Geoff at Inky Engines


----------



## arnoldb (May 17, 2012)

Hi Geoff

I think the question of which fasteners to use is very much a personal preference kind of thing, what one have available and how authentic-looking you want your model to be. I'm in a sort of remote location, and these very small fasteners are extremely rare locally, so I tend to make up my own. For the Tall Vertical, it's more of the same. I do like studs and nuts - it looks more authentic on most steam engines. In fact, I think the Grasshopper would look stunning with square nuts and studs for all the fasteners - many beam engines used square nuts way back.

I'm not totally against using slotted screws; on my Kimble engine, I used exclusively slotted screws. I only had slotted head countersunk screws available for the engine cover plates, and as these were so prominent, I changed all other fasteners over to slotted head screws as well - just for the sake of consistency - but once again, that's a personal kind of preference. The only non-slotted screws on that engine is the grub screws.

While I share your dislike in the pins with cross-holes and soft wire assembly method that Elmer use, I think he might have done this on purpose. His engines were designed for beginners to build, and fiddling around with small threads and nuts can be daunting and time-consuming for newcomers to the hobby. I distinctly recall complaining on my first successful engine build that the single M3 screw used on the engine was a pain... Now, 3 years later and after using M2 quite a bit, that M3 screw seems huge, M2 is "normal" and I'm looking for smaller taps and dies...

Kind regards, Arnold


----------



## vascon2196 (May 17, 2012)

NICE!!!!!!!


----------



## Lesmo (May 18, 2012)

Hi Geoff, that is one neat and nicely engineered engine, and I must agree with Arnold on the use of nylock nuts, those pivot pins on my beam engine were a pia to make and even more of a pain when stripping and reassembling. I do like your video, very very professional. 

Regards Les  :bow: :bow:


----------



## ausdier (May 19, 2012)

Hi Geoff.
Hope you don't mind yet another model here. ( look familiar?) 
I'm glad you like my others.
Keep up the good work.


----------



## Inky Engines (May 19, 2012)

Darren

I don't mind at all your virtual grasshopper model appearing in the thread - I'm delighted you took the time to do so. I note that you even included Nylock nuts on the pivot pins!

Kind regards

Geoff at Inky Engines


----------



## ausdier (May 20, 2012)

I think I got this right, looking at your video. ;D


----------



## Swift752 (Mar 12, 2013)

Geoff:

  Beautiful Elmer Grasshopper.  Mine's almost finished. I really need to know how you get that beautiful satin finish on it!?  I'd like to do the same on mine.  Thanks.  Comber Bob


----------



## Inky Engines (Mar 13, 2013)

Bob

I was surprised when asked before about the 'satin' finish on the aluminium parts. I'ts nothing more than a quick rub down with 1200 grade wet and dry, after removing any serious blemishes with 280 and 400 grade. I prefer running the engines to polishing them!  The finish does go a little milky over time as the metal oxidises - I've been thinking about having a go at anodising.

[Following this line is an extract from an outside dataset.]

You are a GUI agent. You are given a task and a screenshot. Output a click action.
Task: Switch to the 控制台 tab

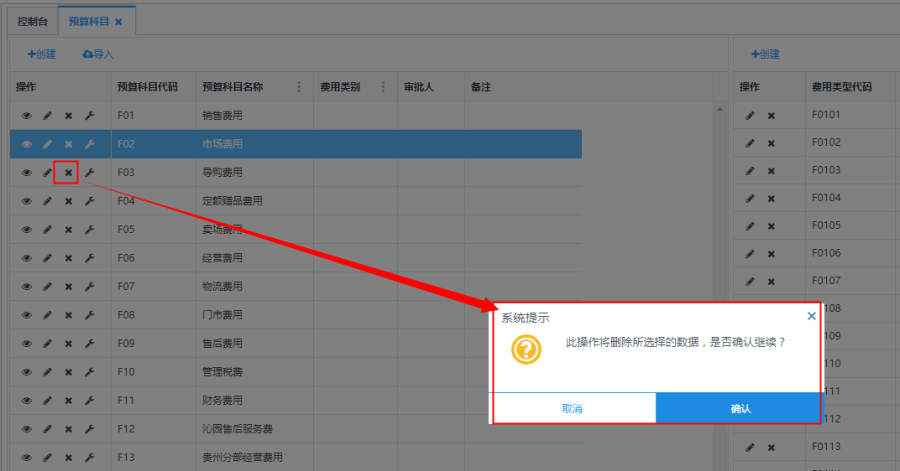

I hope you will post pictures of your Grasshopper when its finished.

Kind regards

Geoff at Inky Engines


----------



## Swift752 (Mar 14, 2013)

Geoff:
Somehow I must have missed your first reply.  Sometimes I have troubles navigating this site. My fault no doubt. Thanks Geof. Well, while my stuff is never as pretty as yours, I will publish pics when ready.  Should be soon.  I wanted to share something I did. The plans call for a separate valve plate under the steam chest, just like the Elmer 29.  This time I added the thickness of that plate to the steam chest and machined it as one piece.  It really simplifies assembly and eliminates yet another place for leaks.  Not hard at all, but then you'd know that.  Swifty , Bob


----------



## Swift752 (Mar 16, 2013)

Geoff:

You asked for pics of the Grasshopper once finished. Here you go. LMK if you got ok. Nothing like yours but I'm happy. I used tiny brass knurled nuts for most of the screws. I tried to get your beautiful satin finish but didn't bother to go out for the really fine grit.  Will do later when the wife's projects are all finished.  It will be a while. Complete remodeling of the master bath. LOL. She runs great both fast and slow and will go on low pressure of about 10 PSI. I've included a few pics of the one piece steam chest. What do you think? Wish I could make a spoked wheel. Bit too much for me. Don't have a good rotary table. Take care.  Swift752  Bob


----------



## Inky Engines (Mar 16, 2013)

Bob

Thanks for posting pictures of your Grasshopper - the build and finish look great to me - you should post your pictures and comments in a new Finished Projects thread, then others may more easily access your work.  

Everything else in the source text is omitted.